„Sparse grid methods for problems in two and three dimensions“

Über die Hochschulöffentlichkeit hinaus sind auch weitere Interessierte am 23. Mai willkommen.

Referent ist Dr. Niall Madden

In einer Veranstaltung des Lehrgebiets Numerische Mathematik (Prof. Dr. Torsten Linß) der FernUniversität in Hagen spricht Dr. Niall Madden (NUI Galway, Irland) am Montag, 23. Mai, ab 17 Uhr über „Sparse grid methods for problems in two and three dimensions“ vor. Über die Hochschulöffentlichkeit hinaus sind auch weitere Interessierte im TGZ-Gebäude der FernUniversität, Universitätsstr. 33, 58097 Hagen, 4. OG, Raum E08, willkommen.

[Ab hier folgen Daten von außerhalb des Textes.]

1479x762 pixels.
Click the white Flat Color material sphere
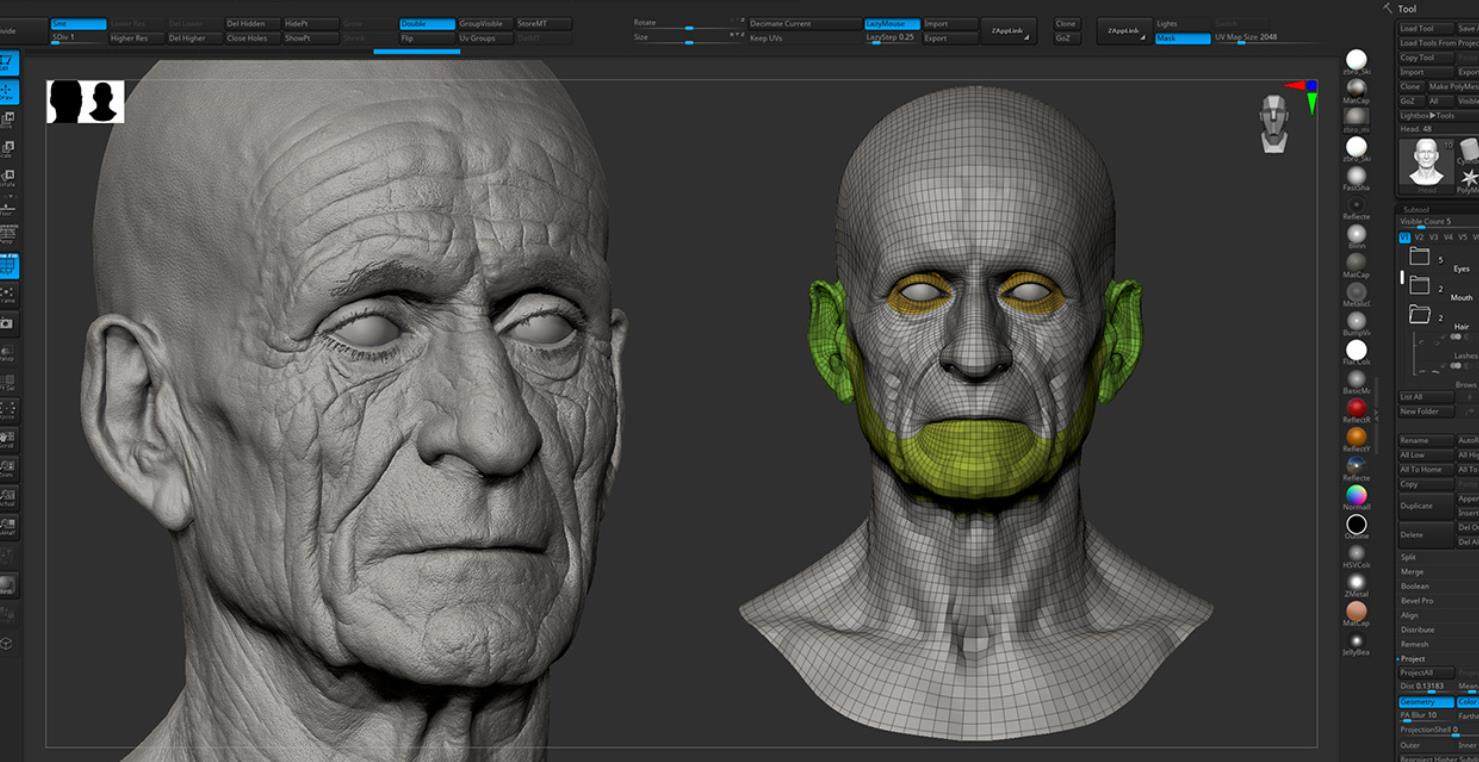point(1356,350)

Finite element methods are a class of algorithms used to solve partial differential equations. Like most other standard methods, they suffer from the infamous „curse of dimensionality“: for fixed accuracy, the computational cost grows exponentially with the number of dimensions. Sparse grid methods are a family of schemes for which the cost grows only slowly with the number of dimensions. These methods have been discovered, and rediscovered, over the past 30 years or so, with many applications including function approximation, quadrature, and numerical solution of PDEs.

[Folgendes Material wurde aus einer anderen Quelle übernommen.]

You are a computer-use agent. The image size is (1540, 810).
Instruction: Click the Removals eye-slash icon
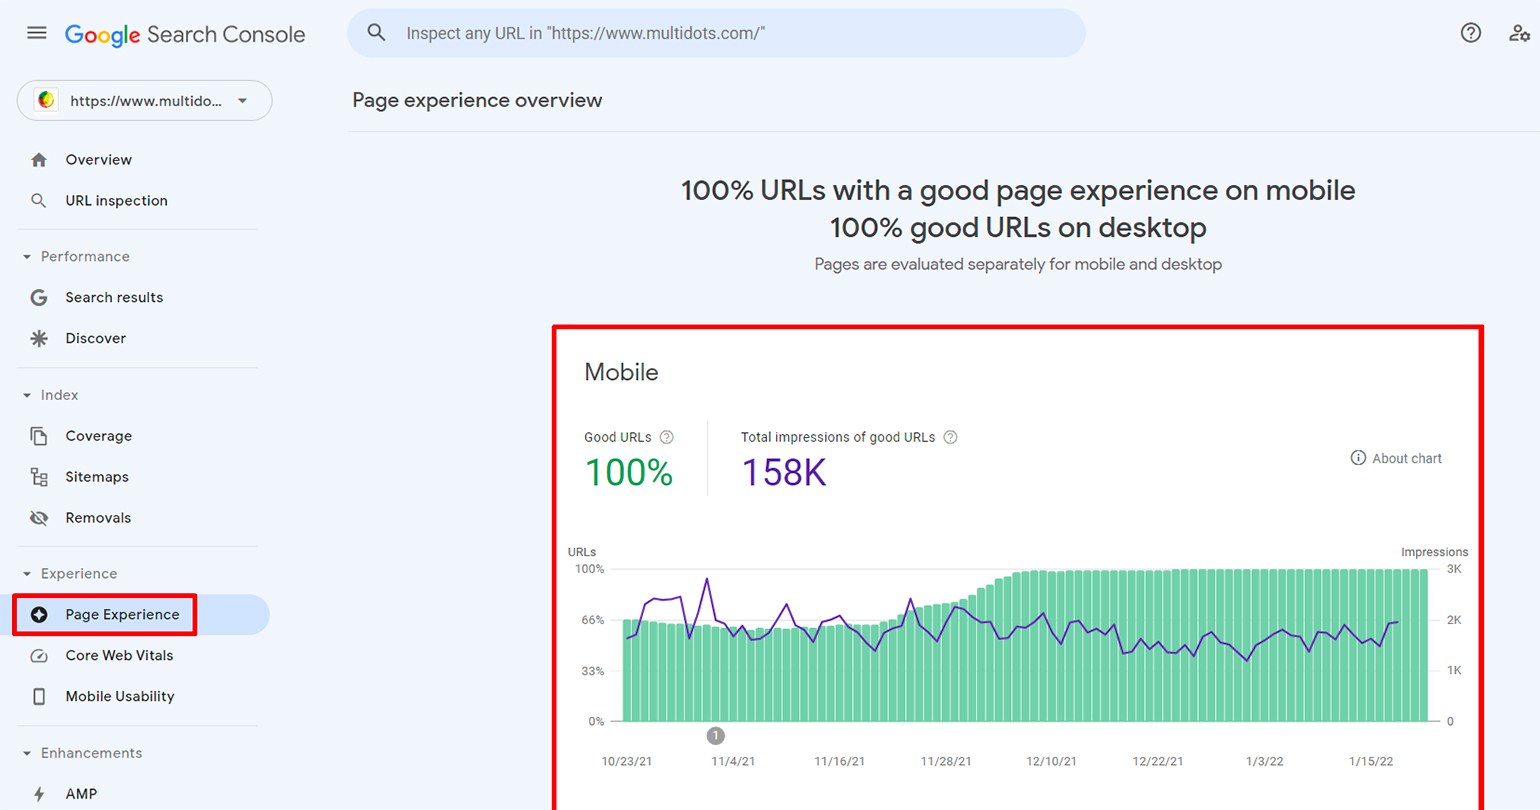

For PDEs, popular variants include the celebrated hierarchical basis approach of Zenger (1991), which is highly efficient, and the so-called two-scale method developed by Zhou and co-authors, which is less efficient, but (arguably) much simpler in both theory and practice.

In this talk, I will explain some of the background to the hierarchical method, and its relationship with multigrid linear solvers. I will then outline the two-scale method, and describe the results of recent work on our efforts to combine its simplicity with the optimality of the hierarchical approach.

Our motivation will be the numerical solution of singularly perturbed problems (SPPs). However, the focus will be on the general applicability of the schemes, rather than technicalities associated with SPPs.